4. Post-Judgment Events Involving the Underlying Personal Injury Lawsuit
On May 7, 2008, judgment was apparently entered in appellant’s favor in her personal injury lawsuit against Overton. We asked the parties to submit supplemental letter briefs discussing the effect of that judgment on this appeal. Respondent asserts the personal injury judgment, which respondent stated it will pay on Overton’s behalf, makes this appeal moot. According to respondent, that judgment establishes the amount of appellant’s reasonable medical expenses. Furthermore, according to respondent, appellant is collaterally estopped from challenging the amount of the award. Appellant disagrees, arguing that despite her recovery from Overton for her personal injuries she remains entitled to prejudgment interest and fraud damages in this lawsuit against respondent.
Appellant seems to concede the personal injury judgment fixes the amount of reasonable medical bills as the measure of at least that part of her contract and fraud claims. She does not take the position that her causes of action against respondent were predicated on respondent’s agreement to pay unreasonable medical bills.
The parties’ letter briefs do not create a sufficient record for us to decide the merits of their competing assertions about the effect of the personal injury judgment on this action. In remanding, we presume the parties will bring the personal injury judgment to the trial court’s attention for that court’s determination in the first instance of the collateral estoppel effect on appellant’s present claims against respondent.
DISPOSITION
The judgment is reversed and remanded. Appellant to recover her costs on appeal.
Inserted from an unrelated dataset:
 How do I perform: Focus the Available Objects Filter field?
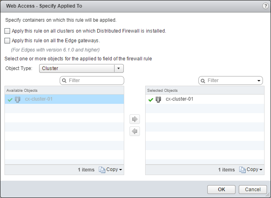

WE CONCUR: COOPER, P. J., FLIER, J.
Respondent also argues on appeal that Winiecki’s statement, arising out of a settlement conference, is inadmissible under Evidence Code section 1152 [offers to compromise]. (See also Evid. Code, § 1115 et seq. [statements at mediation].) This objection was not made in the trial court, the record is not adequate for us to review the issue, and respondent’s argument has been waived. (Code of Civ. Proc., § 437c, subd. (b)(5).) We do not address it.